Even the most capable enterprise cannot avoid data breaches entirely. As such, there is a rising need for enterprises to adopt mature forensic security processes. This need will rise at least at the speed at which adversaries improve their attack strategies and techniques. This situation is even more complex in the world of cloud computing. Only with close cooperation between the cloud consumer (who has given up some control) and the CSP (who has inherited it) can adequate, timely and accurate forensic analysis occur.

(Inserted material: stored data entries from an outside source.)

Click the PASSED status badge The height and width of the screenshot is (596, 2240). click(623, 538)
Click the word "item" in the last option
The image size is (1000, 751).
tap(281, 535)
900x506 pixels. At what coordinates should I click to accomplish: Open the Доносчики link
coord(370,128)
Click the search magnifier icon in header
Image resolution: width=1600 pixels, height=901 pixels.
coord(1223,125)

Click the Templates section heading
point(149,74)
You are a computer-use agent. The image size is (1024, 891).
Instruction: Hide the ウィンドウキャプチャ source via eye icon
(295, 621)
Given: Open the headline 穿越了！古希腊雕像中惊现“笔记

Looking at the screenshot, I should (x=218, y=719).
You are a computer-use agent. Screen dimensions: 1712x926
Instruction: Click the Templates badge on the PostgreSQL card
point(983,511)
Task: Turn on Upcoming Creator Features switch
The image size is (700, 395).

The target audience for this paper is enterprise users that deal with all aspects (technical and organizational) of their forensic processes, and that plan to or have already integrated cloud IaaS services into their IT infrastructure. The starting point for the model was the Carnegie Mellon University Software Engineering Institute’s (SEI) “Software Process Maturity Framework” which identifies five progressive levels of process maturity:
LEVEL | SEI Capability | Forensics Question |
1 | Initial | How are we ever going to do this? |
2 | Repeatable | Have we done this before? |
3 | Defined | What is our process for doing this? |
4 | Managed | What resources did this require? |
5 | Optimizing | How can we do this better? |
The report provides detailed guidance for each question via scenario planning and recommended process mapping.